(Entries provided Opens)
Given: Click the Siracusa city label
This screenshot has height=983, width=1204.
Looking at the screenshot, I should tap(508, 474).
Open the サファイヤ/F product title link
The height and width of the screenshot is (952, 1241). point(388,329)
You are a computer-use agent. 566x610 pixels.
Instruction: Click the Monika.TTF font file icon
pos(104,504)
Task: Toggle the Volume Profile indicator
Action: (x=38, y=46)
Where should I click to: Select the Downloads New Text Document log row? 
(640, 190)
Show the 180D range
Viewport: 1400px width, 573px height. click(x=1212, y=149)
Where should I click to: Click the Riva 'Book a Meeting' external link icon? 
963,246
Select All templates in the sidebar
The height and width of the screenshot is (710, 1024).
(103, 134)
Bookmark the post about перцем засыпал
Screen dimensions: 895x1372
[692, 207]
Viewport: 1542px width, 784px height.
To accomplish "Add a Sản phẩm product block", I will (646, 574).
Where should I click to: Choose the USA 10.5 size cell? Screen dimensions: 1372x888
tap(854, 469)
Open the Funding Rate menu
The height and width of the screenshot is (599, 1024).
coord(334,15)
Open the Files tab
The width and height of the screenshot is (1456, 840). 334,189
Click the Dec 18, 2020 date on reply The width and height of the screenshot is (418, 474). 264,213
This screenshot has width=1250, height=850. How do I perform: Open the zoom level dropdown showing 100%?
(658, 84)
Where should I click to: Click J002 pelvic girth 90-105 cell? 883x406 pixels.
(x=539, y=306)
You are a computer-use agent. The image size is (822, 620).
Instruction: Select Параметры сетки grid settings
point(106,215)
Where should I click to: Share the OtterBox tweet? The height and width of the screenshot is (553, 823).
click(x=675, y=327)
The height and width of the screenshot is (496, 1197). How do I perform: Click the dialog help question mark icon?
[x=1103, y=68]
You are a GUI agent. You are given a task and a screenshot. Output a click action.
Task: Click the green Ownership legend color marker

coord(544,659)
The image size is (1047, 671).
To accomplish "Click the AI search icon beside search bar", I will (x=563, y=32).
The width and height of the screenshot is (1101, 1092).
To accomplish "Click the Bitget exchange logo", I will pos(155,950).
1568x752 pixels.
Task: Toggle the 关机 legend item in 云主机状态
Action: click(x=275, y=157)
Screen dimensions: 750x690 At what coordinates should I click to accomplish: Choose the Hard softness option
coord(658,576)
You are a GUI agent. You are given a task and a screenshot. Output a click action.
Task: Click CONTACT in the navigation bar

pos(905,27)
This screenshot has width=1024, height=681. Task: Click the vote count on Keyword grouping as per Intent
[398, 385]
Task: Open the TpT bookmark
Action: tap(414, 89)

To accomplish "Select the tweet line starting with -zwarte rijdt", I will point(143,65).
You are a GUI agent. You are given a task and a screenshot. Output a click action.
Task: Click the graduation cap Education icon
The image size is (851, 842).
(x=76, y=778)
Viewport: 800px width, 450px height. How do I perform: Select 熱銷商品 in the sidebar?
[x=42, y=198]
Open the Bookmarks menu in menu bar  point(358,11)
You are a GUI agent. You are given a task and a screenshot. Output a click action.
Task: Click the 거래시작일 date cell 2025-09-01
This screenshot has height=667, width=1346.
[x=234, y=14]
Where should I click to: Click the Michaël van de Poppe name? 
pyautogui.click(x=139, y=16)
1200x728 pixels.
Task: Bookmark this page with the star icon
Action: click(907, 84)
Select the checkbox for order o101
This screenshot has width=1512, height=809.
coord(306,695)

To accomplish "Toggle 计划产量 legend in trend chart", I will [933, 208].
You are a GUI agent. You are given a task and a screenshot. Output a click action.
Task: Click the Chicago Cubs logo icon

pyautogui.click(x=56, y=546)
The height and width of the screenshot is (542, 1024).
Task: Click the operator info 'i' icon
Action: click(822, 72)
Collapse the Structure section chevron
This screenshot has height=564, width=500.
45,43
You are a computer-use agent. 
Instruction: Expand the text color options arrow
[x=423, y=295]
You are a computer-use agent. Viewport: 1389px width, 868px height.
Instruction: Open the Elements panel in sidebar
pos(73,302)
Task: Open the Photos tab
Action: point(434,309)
(Entries provided Closes)
- [What the exercise asks]:
Transcribe exactly, starting at the line with "The image size is (851, 842)." and continuing through the last line of the data above; leave out all earlier lines.

- [Solution to this problem]:
The image size is (851, 842).
(x=76, y=778)
Viewport: 800px width, 450px height. How do I perform: Select 熱銷商品 in the sidebar?
[x=42, y=198]
Open the Bookmarks menu in menu bar  point(358,11)
You are a GUI agent. You are given a task and a screenshot. Output a click action.
Task: Click the 거래시작일 date cell 2025-09-01
This screenshot has height=667, width=1346.
[x=234, y=14]
Where should I click to: Click the Michaël van de Poppe name? 
pyautogui.click(x=139, y=16)
1200x728 pixels.
Task: Bookmark this page with the star icon
Action: click(907, 84)
Select the checkbox for order o101
This screenshot has width=1512, height=809.
coord(306,695)

To accomplish "Toggle 计划产量 legend in trend chart", I will [933, 208].
You are a GUI agent. You are given a task and a screenshot. Output a click action.
Task: Click the Chicago Cubs logo icon

pyautogui.click(x=56, y=546)
The height and width of the screenshot is (542, 1024).
Task: Click the operator info 'i' icon
Action: click(822, 72)
Collapse the Structure section chevron
This screenshot has height=564, width=500.
45,43
You are a computer-use agent. 
Instruction: Expand the text color options arrow
[x=423, y=295]
You are a computer-use agent. Viewport: 1389px width, 868px height.
Instruction: Open the Elements panel in sidebar
pos(73,302)
Task: Open the Photos tab
Action: point(434,309)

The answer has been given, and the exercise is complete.